WHAT YOU WILL DO:
Would you reproduce exactly, and only, the lines starting at the one with "Viewport: 1158px width, 830px height." and ending at the last line of the data, with both included? Leave the pictures out.

● ● ● ● ● ● ●

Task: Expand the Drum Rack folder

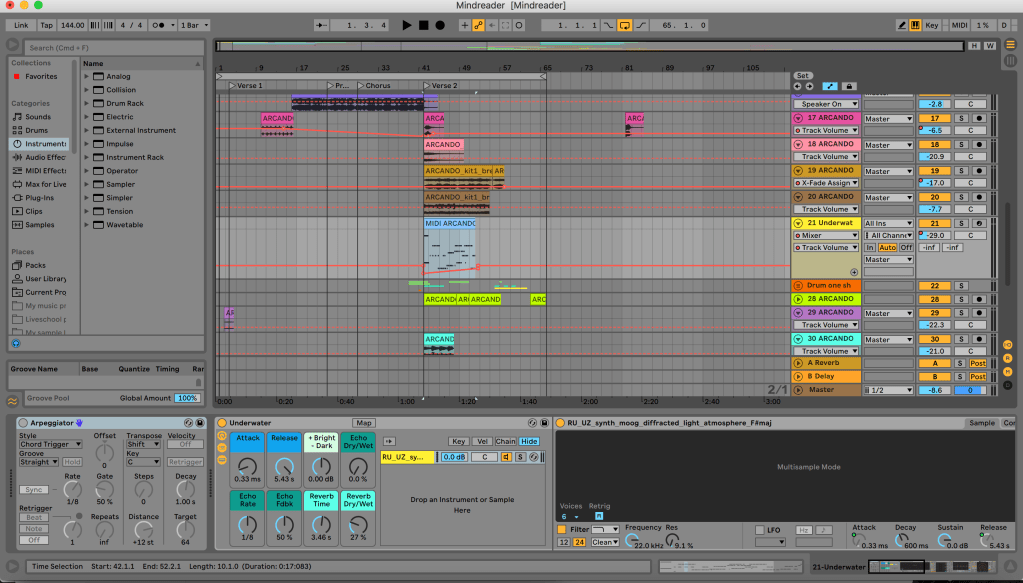Action: tap(87, 103)
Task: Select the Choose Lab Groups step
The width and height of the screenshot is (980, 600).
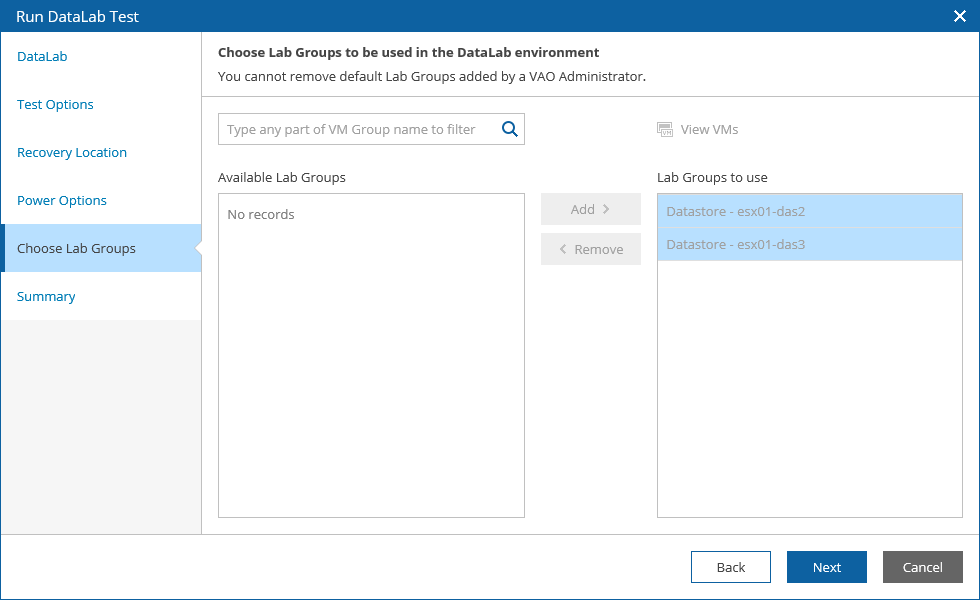Action: 76,249
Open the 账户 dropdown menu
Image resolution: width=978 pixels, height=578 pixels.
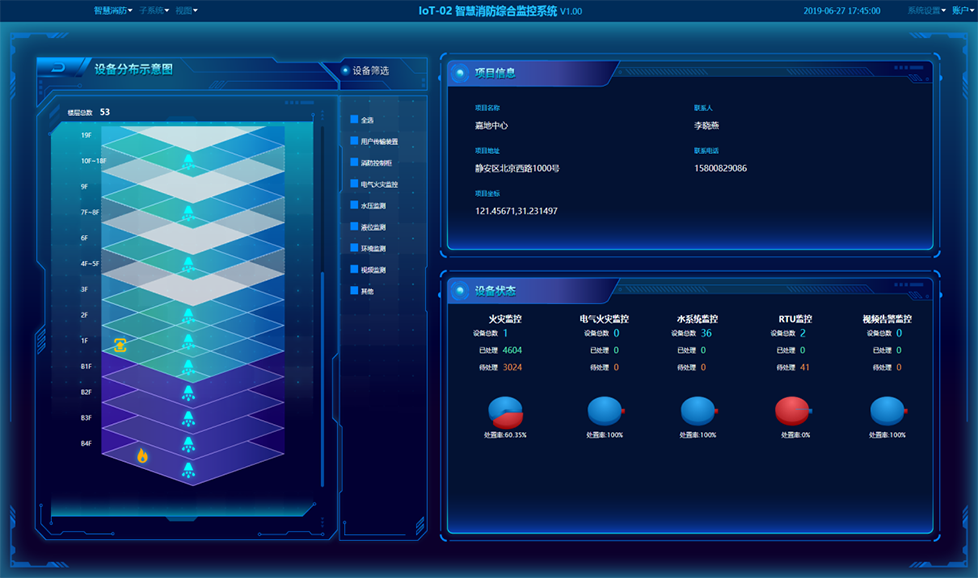(962, 11)
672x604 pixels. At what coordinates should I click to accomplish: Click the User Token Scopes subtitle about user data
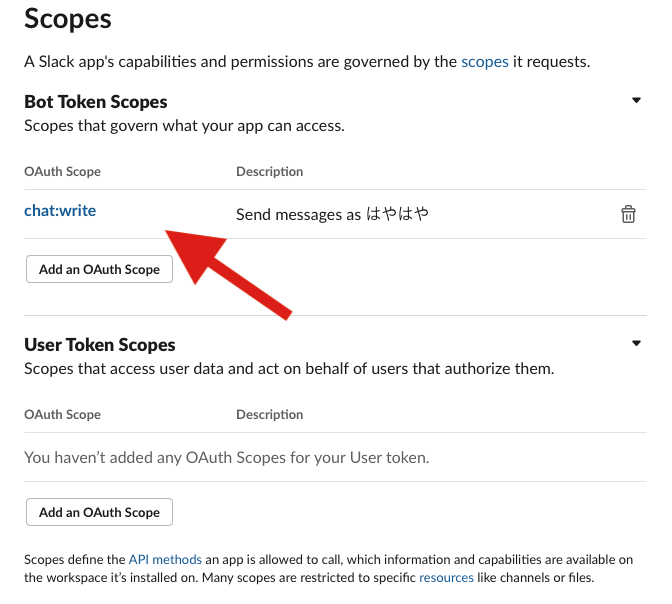tap(288, 369)
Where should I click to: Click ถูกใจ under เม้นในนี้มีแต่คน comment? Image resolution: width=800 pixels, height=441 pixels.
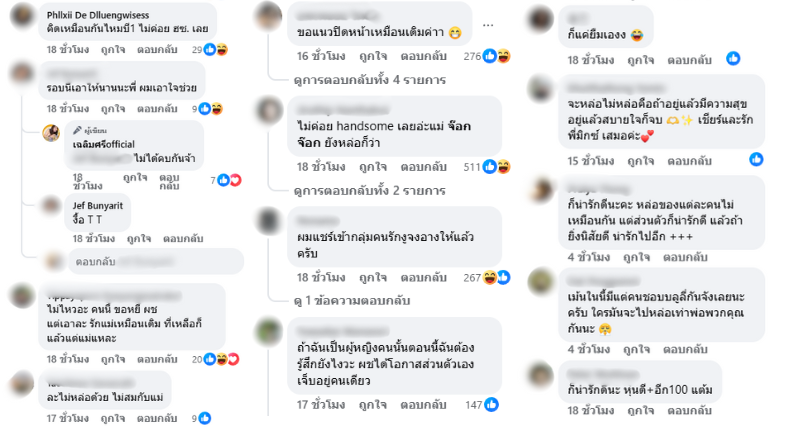tap(636, 349)
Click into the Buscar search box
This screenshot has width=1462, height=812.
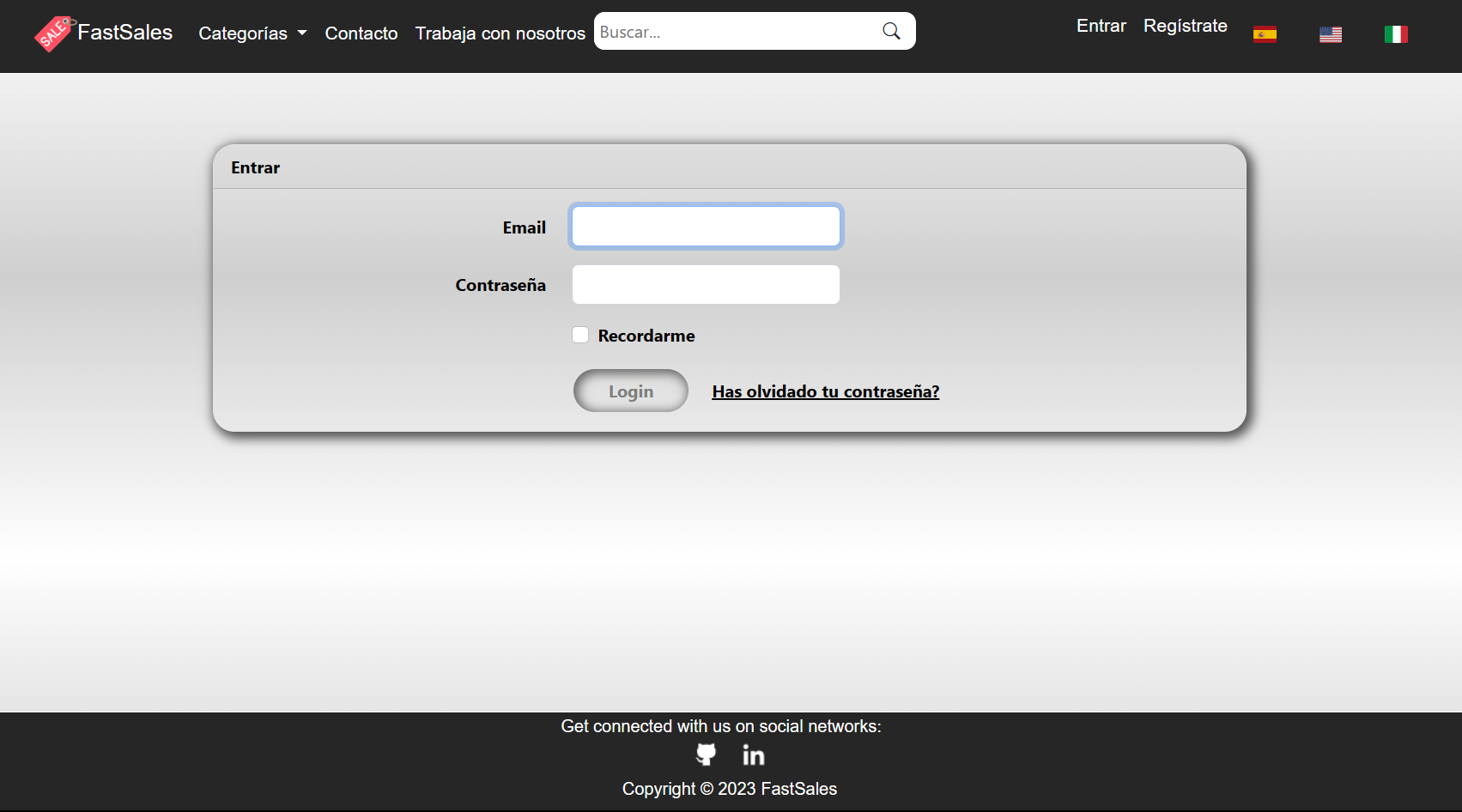pyautogui.click(x=737, y=32)
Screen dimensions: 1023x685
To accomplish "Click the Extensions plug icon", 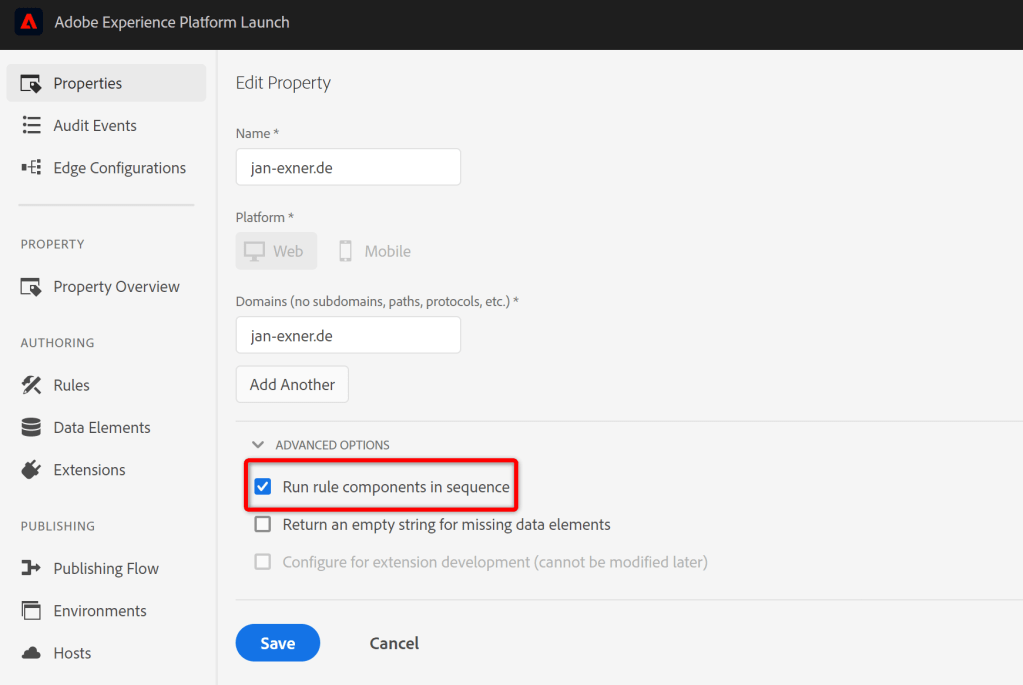I will click(30, 469).
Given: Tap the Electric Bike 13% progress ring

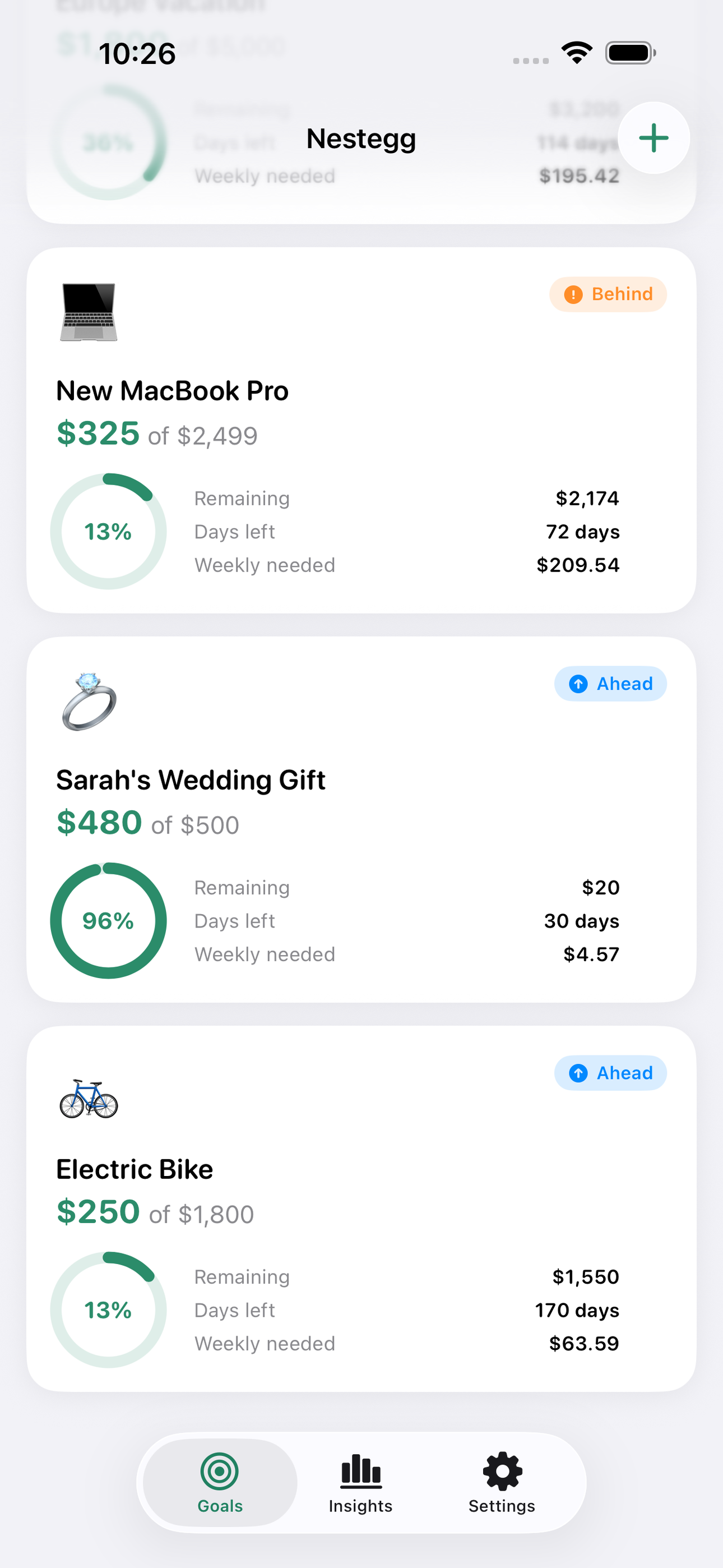Looking at the screenshot, I should click(108, 1309).
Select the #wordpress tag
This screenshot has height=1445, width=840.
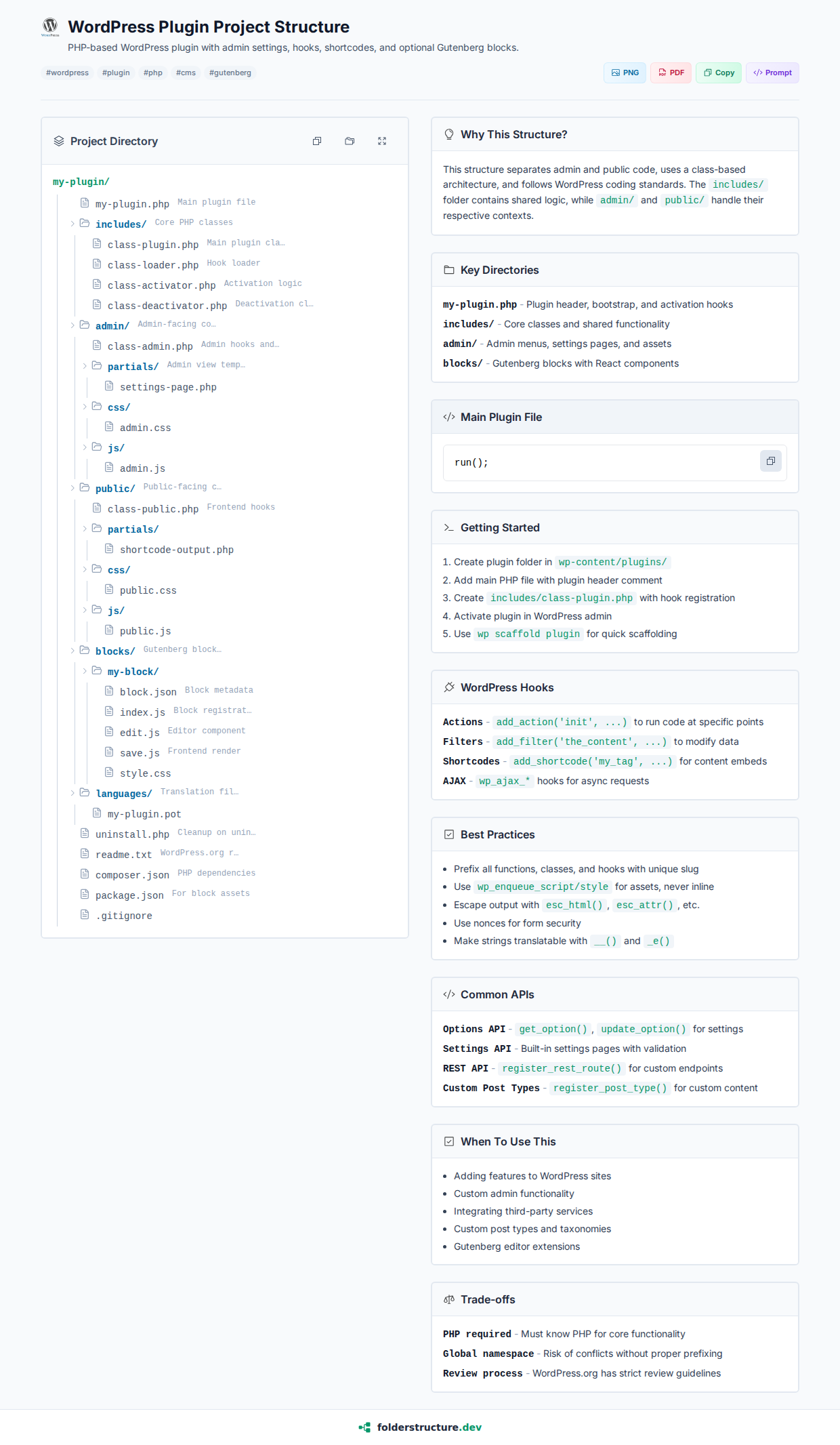[x=67, y=73]
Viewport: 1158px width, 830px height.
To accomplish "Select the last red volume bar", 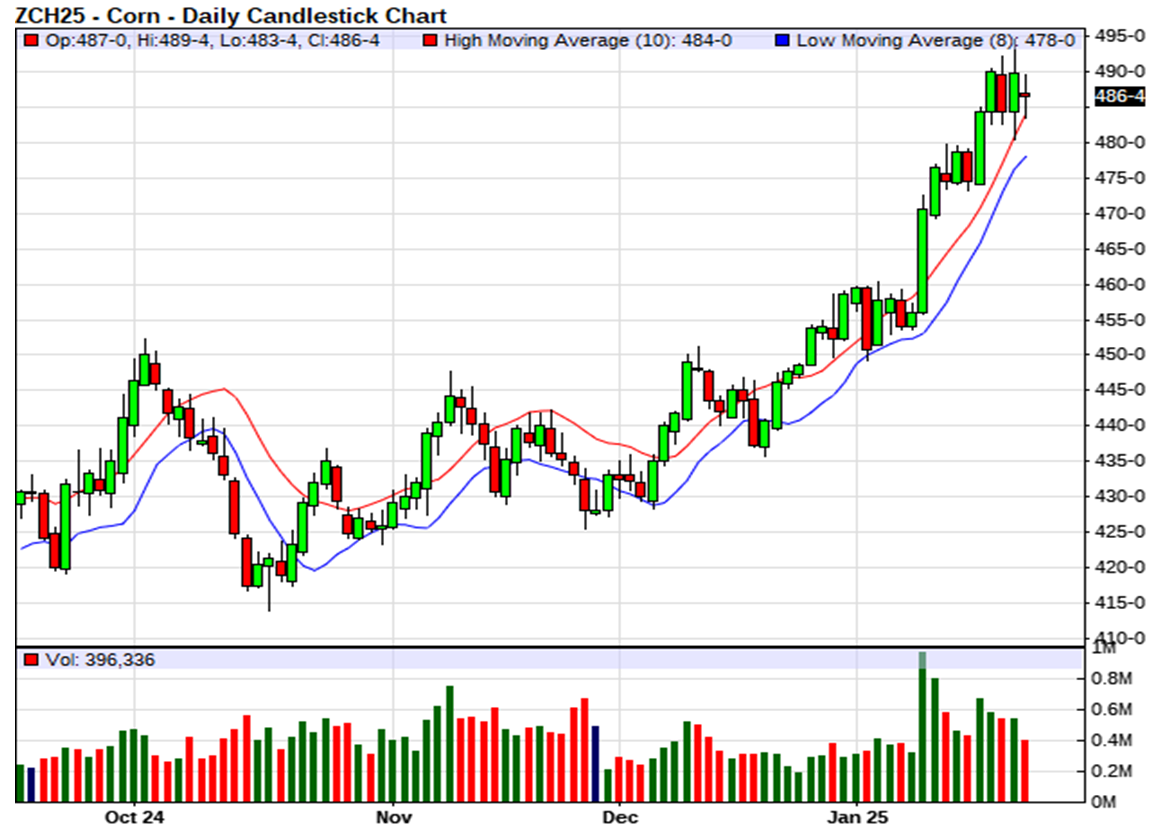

● ● ● ● ● ● ●

WRITTEN SOLUTION:
Viewport: 1158px width, 830px height.
To accomplish "Select the last red volume bar", 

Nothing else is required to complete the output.